### INSTRUCTIONS
a: Name every person the Royal Hotel history credits with building, designing, owning or operating the Royal Hotel or its 1907 addition.
b: According to the Royal Hotel history, why does its title bid farewell to "the Royals" in the plural? Answer in one to three sentences.
c: Resume the Royal Hotel history from its last sentence.

### PROVIDED TEXT
May 9th, 2024

Heritage in the Hat: Adieu to the Royals

By MALCOLM SISSONS on November 1, 2022.

The Royal Hotel in 1908 with both sections visible.--Esplanade Archives

Two beloved Royals perished in September of this year. Queen Elizabeth II was 96. The Royal Hotel was even older at 118 when it burned down. As far as is known, no members of the Royal Family ever stayed there however.

In the early 1900s, three hotels were clustered around the railway: the American Hotel, the original Cosmopolitan and the original Assiniboia (none of which still exist).

In March 1904, local restauranteur Quon Koy hired contractor M.C. Sackrider to build a wood frame 26-by-36-foot two-storey hotel with 20 bedrooms, a kitchen, bar, and parlour to be called the Royal Hotel. Koy was planning to run the kitchen while James Brown would operate the hotel, opening for business on July 1, 1904. Koy didn’t keep it long, selling within a year to John Howson for $10,000.

Howson had come from Regina in 1902 and already owned the American Hotel next to the Hargrave Sissons Block (Inspire Cafe). In 1907, Howson hired William T. Williams, a prominent local architect, to design a two-storey 26-by-130 addition with a full basement. Mason George Worthy used wirecut brick to build the structure with a front of pressed brick. It boasted one of the largest bars in Alberta and 29 additional bedrooms featuring hot and cold running water and a loo on each floor! Both buildings featured large balconies overlooking South Railway Street. Opening day was March 5, 1908.

### COLLECTED DATA
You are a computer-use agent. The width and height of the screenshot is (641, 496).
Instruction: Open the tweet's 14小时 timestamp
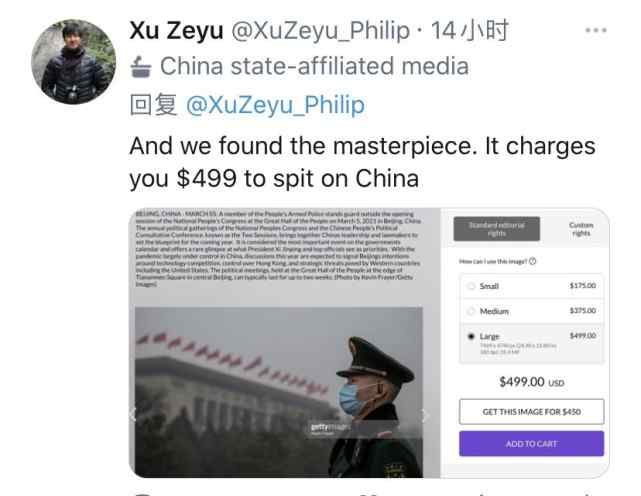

### TASK ANSWERS
a:
- Quon Koy
- M.C. Sackrider
- James Brown
- John Howson
- William T. Williams
- George Worthy

b: Two "Royals" were lost in September of that year. Queen Elizabeth II died at 96. The Royal Hotel, at 118 years old, burned down.

c:
A month later, Robert J. Rice, a retired CPR engineer who had brought one of the first trains into Medicine Hat in 1883, took possession but not for long. In 1911, John Quail, a rancher, made application for liquor licence renewal for the Royal and in an ad, lists himself as proprietor. Quail died suddenly in 1916.

John Read was a fur trader from Fort Benton who settled near Lethbridge in 1883 and then moved to the TA ranch near the Cypress Hills in 1897. He purchased the Royal in 1916 and operated it until he died in 1939. Read strongly supported sports, especially hockey.

Enter George Cantalini, originally from Italy (1904), owner of the Corona Hotel and the original Assiniboia Hotel. He added the Royal Hotel to the Cantalini chain in 1939, enhancing his domination of the hotel landscape in Medicine Hat. The balconies were removed and the fronts modified in the 1940s.

In 1961, Gene DeGagné of Winnipeg and his brother-in-law George Blunt of Calgary, both former CNR railwaymen and WWII veterans, acquired the Royal from the Cantalini family. They had been operating a hotel in Selkirk, Man., before the move to the Hat.

DeGagné and Blunt sold the Royal in 1973 to Keith Lynn, a hotelier from Hamiota, Man., and then purchased the Cecil Hotel. During Lynn’s time, the Saturday music jam became established, with a band called Springfield playing most evenings of the week. The Royal had even featured appearances from Stompin’ Tom Connors and Terry Clark.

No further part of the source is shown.